Segment Start: MATERIALS PROVIDED

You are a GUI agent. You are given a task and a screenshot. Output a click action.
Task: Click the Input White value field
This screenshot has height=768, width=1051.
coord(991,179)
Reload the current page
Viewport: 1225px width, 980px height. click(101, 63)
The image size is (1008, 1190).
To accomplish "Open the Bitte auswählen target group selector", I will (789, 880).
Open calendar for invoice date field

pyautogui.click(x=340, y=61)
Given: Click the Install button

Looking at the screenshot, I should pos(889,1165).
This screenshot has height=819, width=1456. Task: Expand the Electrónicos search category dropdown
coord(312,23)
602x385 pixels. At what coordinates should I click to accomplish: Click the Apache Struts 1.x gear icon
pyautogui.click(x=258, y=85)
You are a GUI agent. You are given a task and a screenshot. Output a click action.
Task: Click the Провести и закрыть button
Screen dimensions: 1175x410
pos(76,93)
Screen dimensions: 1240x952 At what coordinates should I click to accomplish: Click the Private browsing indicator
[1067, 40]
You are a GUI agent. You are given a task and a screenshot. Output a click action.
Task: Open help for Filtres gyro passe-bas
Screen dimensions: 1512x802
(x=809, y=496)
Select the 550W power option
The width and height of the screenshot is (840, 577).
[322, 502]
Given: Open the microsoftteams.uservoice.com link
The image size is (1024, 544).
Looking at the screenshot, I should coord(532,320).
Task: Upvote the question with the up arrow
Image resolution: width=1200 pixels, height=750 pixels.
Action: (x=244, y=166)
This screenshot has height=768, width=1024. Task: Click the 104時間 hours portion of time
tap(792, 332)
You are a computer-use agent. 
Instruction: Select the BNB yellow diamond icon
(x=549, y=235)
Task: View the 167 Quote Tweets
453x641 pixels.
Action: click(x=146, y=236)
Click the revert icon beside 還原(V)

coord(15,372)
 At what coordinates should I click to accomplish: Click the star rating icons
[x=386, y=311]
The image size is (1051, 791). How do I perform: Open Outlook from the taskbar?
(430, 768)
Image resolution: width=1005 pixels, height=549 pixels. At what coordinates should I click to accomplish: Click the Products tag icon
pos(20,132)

Segment End: MATERIALS PROVIDED

WHAT YOU SHOULD DO ->
Each line from the one containing "At what coordinates should I click to accomplish: Click the star" through the end of the listing above should be copied exactly, with no other line included.

SOLUTION TO THIS TASK ->
 At what coordinates should I click to accomplish: Click the star rating icons
[x=386, y=311]
The image size is (1051, 791). How do I perform: Open Outlook from the taskbar?
(430, 768)
Image resolution: width=1005 pixels, height=549 pixels. At what coordinates should I click to accomplish: Click the Products tag icon
pos(20,132)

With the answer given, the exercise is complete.